No es suficiente con decir que el Tribunal Constitucional está desprestigiado o influenciado políticamente como justificación para rechazar su más que probable oposición a la celebración de la consulta. Primero, porque la ley que pretenden saltarse (la Constitución) fue aprobada democráticamente siguiendo el método deliberativo con la participación de los representantes de los ciudadanos catalanes y, por tanto, forma parte a tiempo completo del conjunto del Estado de derecho independientemente de la posición que pudiere adoptar el TC al respecto. Y, segundo, porque existen instancias judiciales superiores donde se puede corregir cualquier tipo de abuso referido a los derechos humanos individuales (como es el caso del Tribunal Europeo de Derechos Humanos de Estrasburgo). Pero por si eso fuera poco, existen otros elementos que no deberíamos olvidar: el riesgo de profundización de la fractura social interna dentro de Cataluña y la incertidumbre sobre la reacción de los ciudadanos ante una situación ilegal o, cuando menos, ante la existencia de una doble legalidad.

En dicha situación, ¿cómo reaccionarían las fuerzas de orden público (Mossos d’Esquadra, Policía Nacional y Guardia Civil) y cómo resolverían estas las diferencias de opinión dentro de su seno? ¿Cómo lo harían las unidades del Ejército estacionadas en Cataluña? ¿Cómo lo harían los ciudadanos en general? ¿A qué legalidad obedecerían, a la nuevamente establecida como consecuencia del proceso secesionista o a la que representan la Constitución española y los tribunales de justicia? Todo un escenario de incertidumbre que podría degenerar en una situación caótica y de descontrol que los ciudadanos catalanes no nos merecemos.

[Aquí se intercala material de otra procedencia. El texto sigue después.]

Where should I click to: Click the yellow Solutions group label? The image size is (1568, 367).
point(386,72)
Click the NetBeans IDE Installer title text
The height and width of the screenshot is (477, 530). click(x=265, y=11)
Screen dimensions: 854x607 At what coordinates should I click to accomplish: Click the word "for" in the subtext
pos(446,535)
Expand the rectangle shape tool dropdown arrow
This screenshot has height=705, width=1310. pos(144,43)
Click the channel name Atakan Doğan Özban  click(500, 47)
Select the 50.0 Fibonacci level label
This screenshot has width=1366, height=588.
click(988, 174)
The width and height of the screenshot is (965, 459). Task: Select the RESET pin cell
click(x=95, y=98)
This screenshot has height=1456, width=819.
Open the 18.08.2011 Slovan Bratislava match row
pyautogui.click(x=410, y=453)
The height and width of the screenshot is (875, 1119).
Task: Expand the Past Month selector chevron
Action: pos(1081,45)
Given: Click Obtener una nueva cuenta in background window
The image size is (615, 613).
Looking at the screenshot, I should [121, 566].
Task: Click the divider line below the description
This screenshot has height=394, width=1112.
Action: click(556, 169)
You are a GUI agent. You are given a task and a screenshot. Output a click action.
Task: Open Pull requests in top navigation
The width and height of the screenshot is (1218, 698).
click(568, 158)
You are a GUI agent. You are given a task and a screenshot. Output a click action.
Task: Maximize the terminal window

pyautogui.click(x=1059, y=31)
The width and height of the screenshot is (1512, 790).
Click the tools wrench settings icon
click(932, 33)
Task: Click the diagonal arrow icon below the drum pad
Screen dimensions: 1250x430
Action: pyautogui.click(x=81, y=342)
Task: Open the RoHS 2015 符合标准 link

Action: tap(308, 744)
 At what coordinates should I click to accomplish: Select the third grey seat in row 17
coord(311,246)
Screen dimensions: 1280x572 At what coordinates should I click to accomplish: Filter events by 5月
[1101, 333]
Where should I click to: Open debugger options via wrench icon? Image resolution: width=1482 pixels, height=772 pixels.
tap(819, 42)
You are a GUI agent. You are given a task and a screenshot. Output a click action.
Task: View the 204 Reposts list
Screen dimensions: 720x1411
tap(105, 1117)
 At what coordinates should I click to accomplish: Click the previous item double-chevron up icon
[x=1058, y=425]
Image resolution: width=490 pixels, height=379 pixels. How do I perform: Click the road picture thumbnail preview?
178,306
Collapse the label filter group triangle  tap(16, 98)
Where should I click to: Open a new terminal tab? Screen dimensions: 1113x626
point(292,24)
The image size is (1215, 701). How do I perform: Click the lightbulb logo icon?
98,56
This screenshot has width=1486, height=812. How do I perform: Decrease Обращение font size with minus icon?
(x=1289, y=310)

Pero lo que causa sorpresa es la argumentación esgrimida por uno de los europarlamentarios de Podemos cuando habla de ley injusta como fundamentación para saltársela. En mi experiencia internacional he aprendido que no se puede hablar de leyes justas, sino de leyes democráticas, de leyes aprobadas y aplicadas conforme al método democrático. Es verdad que en un régimen democrático se puede decir que hay leyes injustas desde un punto de vista personal y subjetivo, pero no de una manera absoluta.

No se puede hablar de leyes justas, sino de leyes democráticas

No es una premisa válida para proponer la desobediencia civil. Es un camino peligroso, pues ello podría llevar a la ruptura del Estado de derecho y la desobediencia civil “a conveniencia” (“a la carta”). Si un grupo de ciudadanos considera injusta una ley porque perjudica los derechos de algunos o de muchos de ellos, lo que tienen que hacer es proponer cambiarla a través del método democrático y no desobedecerla. En el fondo, la cuestión fundamental (e irresoluble) que subyace es quién determina si una ley es justa, pues lo que para uno pudiera ser injusto para otro podría suponer un ejemplo de justicia. Espero que la argumentación de las propuestas de Podemos en el Parlamento Europeo se sustancie de manera diferente.

En cualquier caso, lo que sí le pediría humildemente a nuestro president, Artur Mas, es que no nos aboque a tener que elegir entre una doble legitimidad jurídica como pretenden los defensores del llamado proceso soberanista. Los que no somos nacionalistas de ningún tipo, los que por vocación, convencimiento o experiencia hemos renunciado a tener una patria esencialista, los que creemos en la convivencia entre diferentes, los que consideramos que la diversidad y la pluralidad son una riqueza, los que queremos que nuestra sociedad se fundamente en el concepto republicano de ciudadanía, le pedimos o mejor le exigimos que respete la ley y el Estado de derecho como garantía de nuestros derechos individuales.

Víctor Andrés Maldonado es licenciado y MBA por ESADE. Fue funcionario de las Instituciones de la UE durante el periodo 1986-2012.